Ne parlez jamais la bouche pleine
Je m’apprête à aller jeter un coup d’œil dehors lorsque la porte s’ouvre en plein et le docteur Bougeon paraît.
Il est plus pâle que jamais. Cette fois il ne porte plus sa vieille veste d’intérieur, mais un pardessus de demi-saison couleur de murailles…
Il a le regard fiévreux et il est tremblant. Je vois frémir ses joues comme les flancs d’un animal effrayé.
— Ah ! fait-il simplement, en nous regardant…
Ses yeux brillants se posent alternativement sur André, sur moi, sur le tas de cendres…
— Ah ! redit-il…
Je ne peux définir s’il est consterné ou soulagé de me trouver là… Il esquisse un léger mouvement de recul et s’immobilise.
— Que… que faites-vous ici ? demande-t-il.
— Nous sommes à la pêche, docteur…
— Qui est-ce ? me demande André à voix basse.
— Un confrère à vous, fais-je, et le propriétaire de la maison…
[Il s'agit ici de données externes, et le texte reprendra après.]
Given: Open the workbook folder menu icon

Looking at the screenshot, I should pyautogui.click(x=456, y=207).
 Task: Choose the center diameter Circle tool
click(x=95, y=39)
Revenant à Bougeon, je poursuis :
— Nous pêchons le cadavre. C’est un sport d’un genre assez particulier… Au fait, vous pourriez nous aider… Un toubib de plus ne serait pas de trop car la besogne est rebutante et moi je ne peux pas être d’un grand secours au docteur André ici présent… La règle du jeu ? Elle est simple… Vous prenez une poignée de cette cendre prélevée dans votre chaudière de chauffage central et vous essayez de délimiter ce qui appartint à un homme et à un mouton… On met l’homme à droite, le mouton à gauche et le charbon au milieu… Absolument étourdissant !
J’ai bien envie de faire breveter le truc, il y a de l’argent à gagner… De quoi tuer le jeu de Monopoly !
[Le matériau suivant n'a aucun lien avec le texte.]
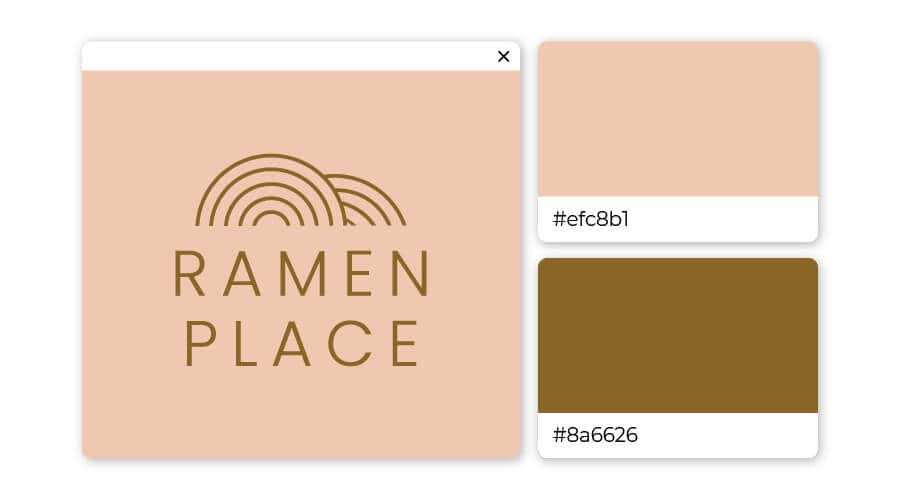Click the letter C in PLACE
900x500 pixels.
tap(350, 343)
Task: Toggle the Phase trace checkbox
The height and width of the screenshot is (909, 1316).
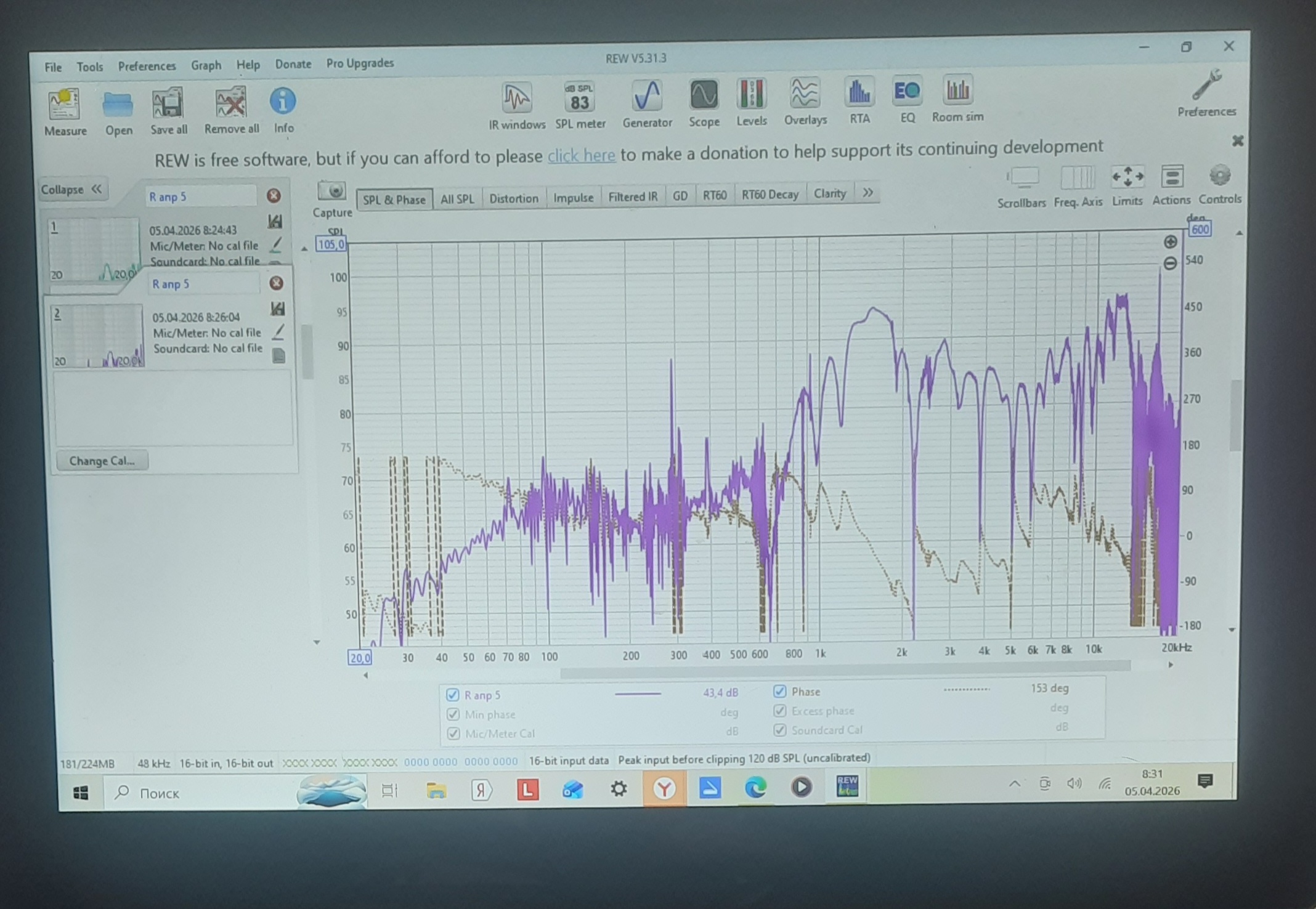Action: 779,692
Il est toujours aussi neutre, aussi sombre, aussi défait…
— Eh bien ! alors, dites-nous quelque chose ! fais-je…
Et comme il se tait :
— Je m’excuse d’avoir pénétré chez vous d’une façon un peu… cavalière… Dans la police, vous savez, on ne s’occupe pas toujours de la loi… Nous l’appliquons surtout aux autres…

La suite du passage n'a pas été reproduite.